Whenever a line contains the string "Given", copy it out of the entries.

# Extracted data

——

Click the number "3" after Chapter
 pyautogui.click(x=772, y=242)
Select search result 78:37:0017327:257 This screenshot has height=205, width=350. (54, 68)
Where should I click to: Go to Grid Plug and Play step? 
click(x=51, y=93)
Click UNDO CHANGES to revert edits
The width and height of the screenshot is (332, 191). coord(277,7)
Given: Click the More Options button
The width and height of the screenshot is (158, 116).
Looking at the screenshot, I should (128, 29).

——

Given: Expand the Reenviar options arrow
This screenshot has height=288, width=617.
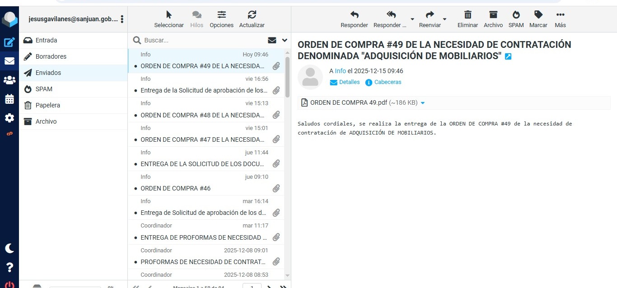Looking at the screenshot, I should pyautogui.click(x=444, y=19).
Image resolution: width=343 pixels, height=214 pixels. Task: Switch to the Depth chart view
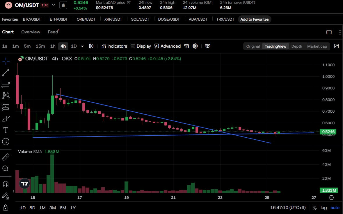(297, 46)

——

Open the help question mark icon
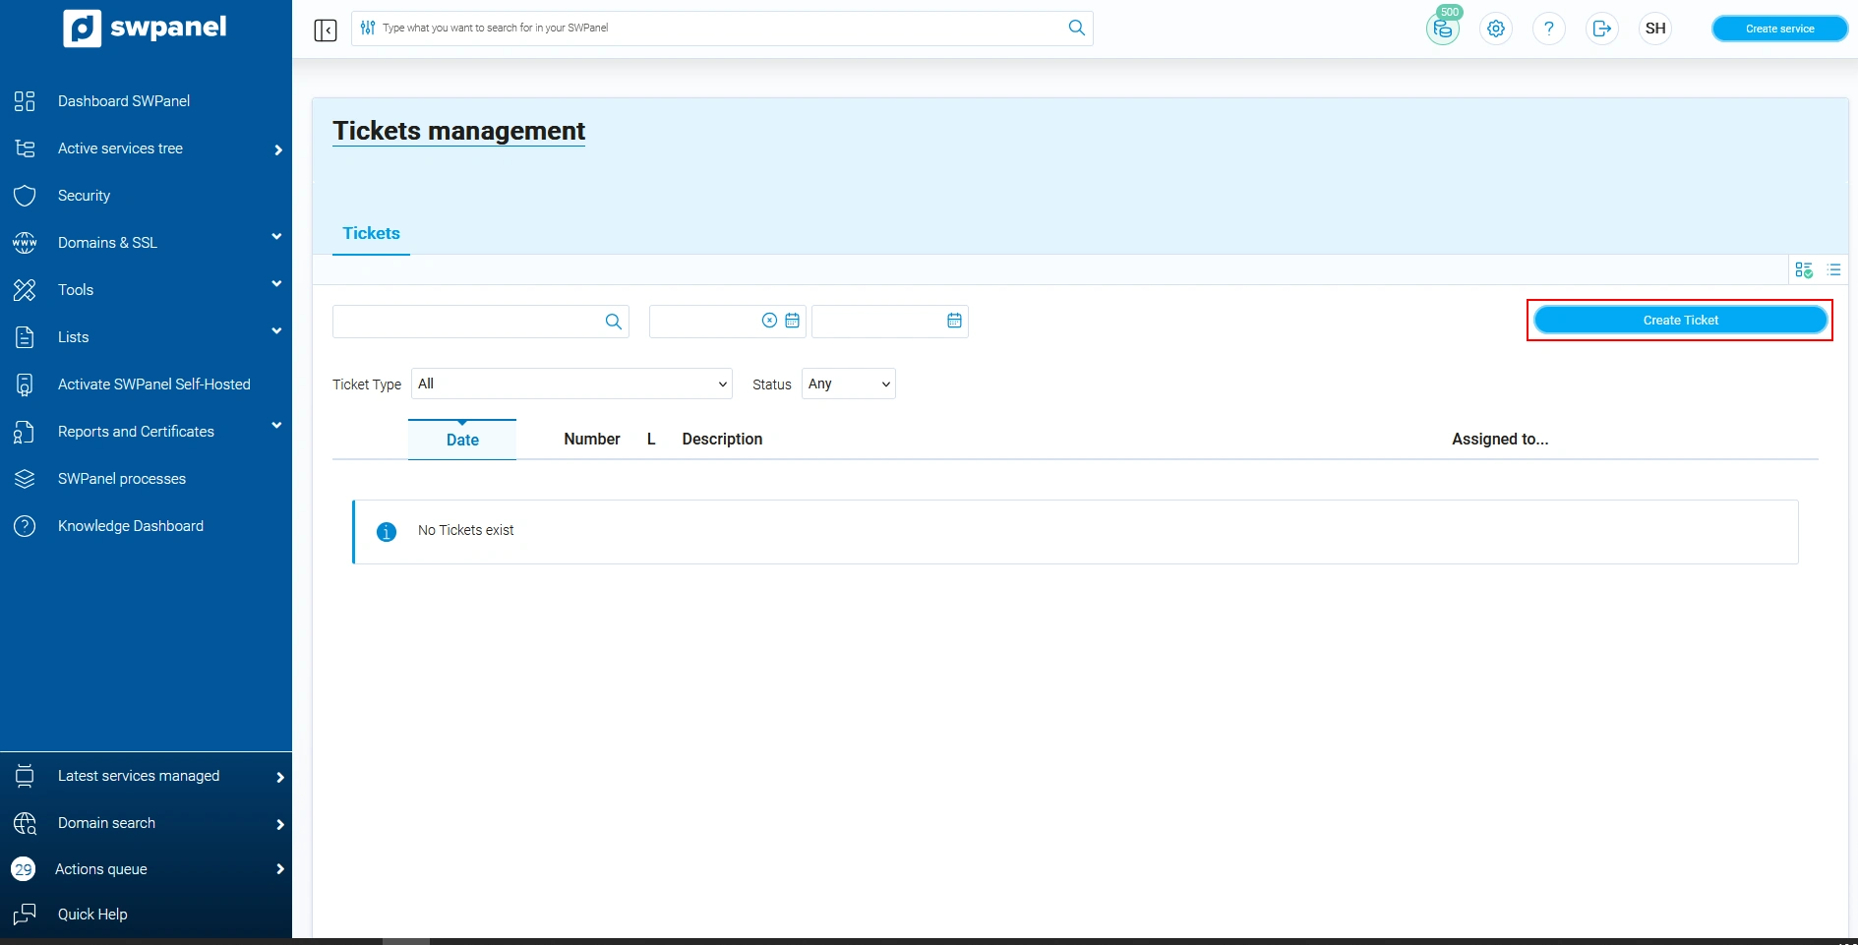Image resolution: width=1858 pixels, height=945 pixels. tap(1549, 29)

——

# Output of the task
Given: Click the More Options button
Given: Expand the Reenviar options arrow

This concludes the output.